### Task directions:
Nothing below is to be printed except the lines between the line holding "Open the Performance menu" and the line holding "Task: Open a new tab with the new tab button", inclusive, each exactly as it appears.

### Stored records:
######
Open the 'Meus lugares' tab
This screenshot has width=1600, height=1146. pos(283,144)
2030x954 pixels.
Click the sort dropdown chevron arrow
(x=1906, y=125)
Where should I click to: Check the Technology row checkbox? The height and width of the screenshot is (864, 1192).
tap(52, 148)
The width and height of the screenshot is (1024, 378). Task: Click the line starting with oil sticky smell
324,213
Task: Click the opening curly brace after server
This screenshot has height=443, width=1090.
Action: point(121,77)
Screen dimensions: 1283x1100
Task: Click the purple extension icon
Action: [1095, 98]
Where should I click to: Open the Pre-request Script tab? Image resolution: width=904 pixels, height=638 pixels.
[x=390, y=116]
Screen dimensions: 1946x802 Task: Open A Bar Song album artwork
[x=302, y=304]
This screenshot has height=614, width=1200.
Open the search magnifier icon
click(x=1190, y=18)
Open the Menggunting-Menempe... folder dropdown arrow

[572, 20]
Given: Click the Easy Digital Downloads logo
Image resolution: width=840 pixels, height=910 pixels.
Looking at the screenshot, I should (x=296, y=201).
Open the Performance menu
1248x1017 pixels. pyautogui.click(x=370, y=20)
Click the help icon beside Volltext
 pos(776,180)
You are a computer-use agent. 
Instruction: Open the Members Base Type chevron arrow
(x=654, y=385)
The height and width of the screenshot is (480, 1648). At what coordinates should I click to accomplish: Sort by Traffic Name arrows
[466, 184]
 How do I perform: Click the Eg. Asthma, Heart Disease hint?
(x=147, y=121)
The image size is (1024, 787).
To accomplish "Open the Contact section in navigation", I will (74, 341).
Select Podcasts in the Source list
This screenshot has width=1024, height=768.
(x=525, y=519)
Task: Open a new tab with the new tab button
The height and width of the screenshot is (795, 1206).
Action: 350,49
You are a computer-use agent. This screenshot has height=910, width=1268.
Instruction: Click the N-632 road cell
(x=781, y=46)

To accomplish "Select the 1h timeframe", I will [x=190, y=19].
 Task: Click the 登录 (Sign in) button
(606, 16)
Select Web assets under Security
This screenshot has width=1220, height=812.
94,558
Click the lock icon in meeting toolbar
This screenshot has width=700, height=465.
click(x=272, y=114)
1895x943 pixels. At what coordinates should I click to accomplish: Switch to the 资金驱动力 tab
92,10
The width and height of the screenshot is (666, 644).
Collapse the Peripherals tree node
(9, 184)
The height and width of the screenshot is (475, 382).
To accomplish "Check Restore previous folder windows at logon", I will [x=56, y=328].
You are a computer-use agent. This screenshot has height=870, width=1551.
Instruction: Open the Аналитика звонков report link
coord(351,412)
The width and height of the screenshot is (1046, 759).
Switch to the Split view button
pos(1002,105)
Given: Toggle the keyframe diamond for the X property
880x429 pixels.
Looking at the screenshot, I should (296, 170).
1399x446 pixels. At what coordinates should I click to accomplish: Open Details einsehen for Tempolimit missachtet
######
### Your response:
Open the Performance menu
1248x1017 pixels. pyautogui.click(x=370, y=20)
Click the help icon beside Volltext
 pos(776,180)
You are a computer-use agent. 
Instruction: Open the Members Base Type chevron arrow
(x=654, y=385)
The height and width of the screenshot is (480, 1648). At what coordinates should I click to accomplish: Sort by Traffic Name arrows
[466, 184]
 How do I perform: Click the Eg. Asthma, Heart Disease hint?
(x=147, y=121)
The image size is (1024, 787).
To accomplish "Open the Contact section in navigation", I will (74, 341).
Select Podcasts in the Source list
This screenshot has width=1024, height=768.
(x=525, y=519)
Task: Open a new tab with the new tab button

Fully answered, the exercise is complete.